Supermarket legally responsible for employee data leak
Morrisons was found responsible for leaking thousands of employees’ data. The data was posted online by former senior internal auditor, Andrew Skelton. He posted information such as names, addresses, bank accounts and salaries, and risked Morrisons’ current employees to identity theft and financial loss.
The reason for stealing the employee data may have been a grudge over an incident when he was blamed for dealing legal highs at the workplace.
Skelton was found guilty and jailed for eight years. The company was responsible for breaches of privacy, confidence and data protection laws.
It has already cost Morrisons more than £2m for responding to the misuse of employee data.
Two companies sentenced after worker fell from height
Principal contractors Jeff Payne and Brewsters (Poole) Ltd have been fined after 32-year old self-employed builder, Jamie Butler, fell from height while at work.
Butler was working on a project with unsecured scaffolding. This resulted in a 2 metre fall causing a broken wrist and collarbone along with injuries to the head and lower back which required an operation. Both companies pleaded guilty.

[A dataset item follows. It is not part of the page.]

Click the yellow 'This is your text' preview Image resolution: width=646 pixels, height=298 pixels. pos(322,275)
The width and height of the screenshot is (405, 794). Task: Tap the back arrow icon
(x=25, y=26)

Jeff Payne was issued with a 60-hour community service order and to pay costs of £1,125.
Brewsters was fined £2,700 and ordered to pay costs of £1,125. HSE inspector Nicole Buchanan said: ‘This incident could so easily have been avoided by simply carrying out correct control measures and safe working practices’.
Employee wins unfair dismissal court case
Sainsbury’s employee, Kurmajic, was wrongly dismissed because of his comment on a Facebook post. Kurmajic’s colleague had posted photos of a driver’s car stuck on a ramp.

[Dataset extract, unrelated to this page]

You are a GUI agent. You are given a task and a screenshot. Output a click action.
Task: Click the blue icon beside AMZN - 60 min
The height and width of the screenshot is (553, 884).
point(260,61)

When Kurmajic saw the picture, he posted the name, age and car registration number of the driver in an attempt to question the driver’s capability to drive. During the suspension hearing with the store manager, Kurmajic claimed he would not do it again. However notes from the hearing suggested he would post again if given the chance. He was dismissed following the hearing.
The store manager claimed Kurmajic hurt the company’s reputation. Kurmajic appealed internally insisting that he did not breach the social media policy. The policy referred to ‘customers’ but it was unclear whether the driver was a customer or not. He also claimed that he should have received training regarding the company’s policies.
The judge ruled that the store manager was careless and not familiar with the contents of the policy himself. He should have considered an alternative other than a dismissal as there was no proof of damage to the brand.